-------- Text --------

Even in absentia, the conversation revolves around the 22-year-old.

THE DEBATE RAGES on.

Even in absentia, even with his arm in a cast and a period on the sidelines ahead of him, the conversation revolves around Joey Carbery.

Out-half or fullback?

Either way, the kid is special.

No debate there.

Joey Carbery Carbery weaving his magic against Fiji on Saturday. Source: Ryan Byrne/INPHO

But we won’t see him for a while.

Peni Ravai eventually broke him, one crushing hit too many.

It’s a real shame.

“He is tough mentally and he is certainly tough physically,” Stuart Lancaster says of the 22-year-old.

“He has the confidence and the courage to try things. That is a great asset for a player, particularly at 10. He will never take the easy option. He will always push himself.

“If he makes a mistake, he doesn’t dwell on it too long which is another good quality. He will be now. But, this is another window to get stronger, particularly in his lower limbs.

“He will be back, hopefully, in the New Year.”

The sooner the better.

Carbery’s only appearance — 66 minutes, to be exact — at out-half this season ended in cruel circumstances, with his left arm fractured and a growing realisation that for all the weaving and dummying and the wizardry and skills, the big boys will always have the last laugh.

In taking the ball to the line time and time again, Carbery put himself in the firing line and an afternoon of pleasure ended in pain. An incredibly inconvenient time to pick up another injury.

Lancaster agrees: “It is such a shame he has picked up this injury now because there are windows [to play at 10 for Leinster] around the corner.

“We’ve got two Pro14 games, the two Exeter games and four or five Pro14 games. There is no way that Johnny [Sexton] would have played all those. He [Carbery] would have played at 10.

“Unfortunately, the injury now means that he will miss that window. He is still very young and I’m very confident – he works on and off the field – he will develop into a great 10.”

-------- Material provided --------

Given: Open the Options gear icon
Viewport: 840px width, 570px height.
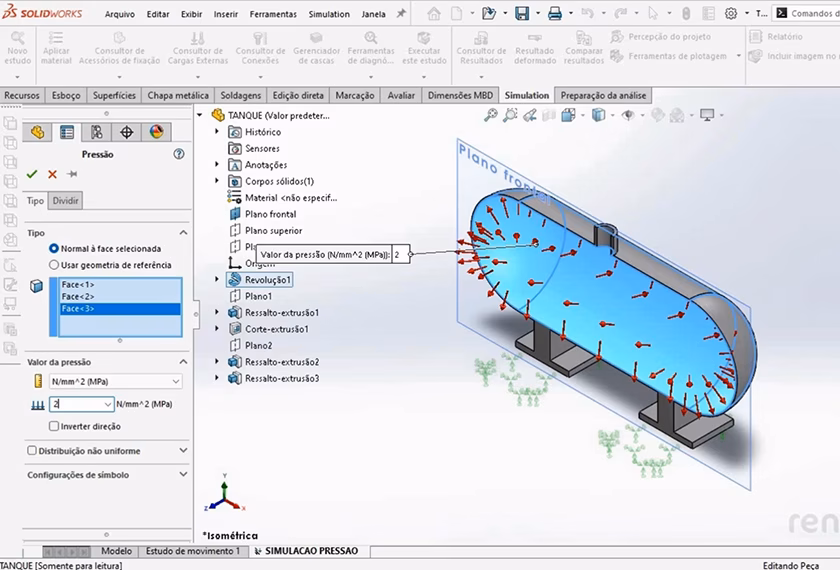Looking at the screenshot, I should tap(731, 14).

--------

* What is asked *
From the article on Joey Carbery, reproduce everything from "No debate there." down to "a real shame." word for word.

* Result for this exercise *
No debate there.

Joey Carbery Carbery weaving his magic against Fiji on Saturday. Source: Ryan Byrne/INPHO

But we won’t see him for a while.

Peni Ravai eventually broke him, one crushing hit too many.

It’s a real shame.